### Brief
Could you copy out, word for word, the rows below from the line with "For every named" through the last row?
________
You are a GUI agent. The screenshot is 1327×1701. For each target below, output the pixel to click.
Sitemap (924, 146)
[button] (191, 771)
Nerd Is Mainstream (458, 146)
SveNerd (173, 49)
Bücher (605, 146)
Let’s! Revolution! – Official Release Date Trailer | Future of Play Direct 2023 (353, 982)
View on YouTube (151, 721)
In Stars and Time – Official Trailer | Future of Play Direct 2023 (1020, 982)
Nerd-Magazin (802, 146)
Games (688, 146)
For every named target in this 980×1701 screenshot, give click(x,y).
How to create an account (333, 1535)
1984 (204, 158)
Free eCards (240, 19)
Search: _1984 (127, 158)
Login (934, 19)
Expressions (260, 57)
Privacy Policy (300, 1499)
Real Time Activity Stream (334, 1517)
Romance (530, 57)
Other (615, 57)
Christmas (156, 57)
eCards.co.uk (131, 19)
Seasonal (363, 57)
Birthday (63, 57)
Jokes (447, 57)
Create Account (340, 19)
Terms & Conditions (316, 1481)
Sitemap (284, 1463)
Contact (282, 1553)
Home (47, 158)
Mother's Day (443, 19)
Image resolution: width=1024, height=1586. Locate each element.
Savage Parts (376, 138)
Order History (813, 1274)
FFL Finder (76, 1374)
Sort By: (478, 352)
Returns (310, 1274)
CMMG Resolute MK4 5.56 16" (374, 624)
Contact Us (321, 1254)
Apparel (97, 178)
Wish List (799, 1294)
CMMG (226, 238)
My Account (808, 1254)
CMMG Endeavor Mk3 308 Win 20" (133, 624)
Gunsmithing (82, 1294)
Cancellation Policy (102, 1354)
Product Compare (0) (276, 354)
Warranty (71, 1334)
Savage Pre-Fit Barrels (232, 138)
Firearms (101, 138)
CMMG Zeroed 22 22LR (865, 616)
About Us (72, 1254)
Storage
________
### Task result
For every named target in this 980×1701 screenshot, give click(x,y).
How to create an account (333, 1535)
1984 (204, 158)
Free eCards (240, 19)
Search: _1984 (127, 158)
Login (934, 19)
Expressions (260, 57)
Privacy Policy (300, 1499)
Real Time Activity Stream (334, 1517)
Romance (530, 57)
Other (615, 57)
Christmas (156, 57)
eCards.co.uk (131, 19)
Seasonal (363, 57)
Birthday (63, 57)
Jokes (447, 57)
Create Account (340, 19)
Terms & Conditions (316, 1481)
Sitemap (284, 1463)
Contact (282, 1553)
Home (47, 158)
Mother's Day (443, 19)
Image resolution: width=1024, height=1586. Locate each element.
Savage Parts (376, 138)
Order History (813, 1274)
FFL Finder (76, 1374)
Sort By: (478, 352)
Returns (310, 1274)
CMMG Resolute MK4 5.56 16" (374, 624)
Contact Us (321, 1254)
Apparel (97, 178)
Wish List (799, 1294)
CMMG (226, 238)
My Account (808, 1254)
CMMG Endeavor Mk3 308 Win 20" (133, 624)
Gunsmithing (82, 1294)
Cancellation Policy (102, 1354)
Product Compare (0) (276, 354)
Warranty (71, 1334)
Savage Pre-Fit Barrels (232, 138)
Firearms (101, 138)
CMMG Zeroed 22 22LR (865, 616)
About Us (72, 1254)
Storage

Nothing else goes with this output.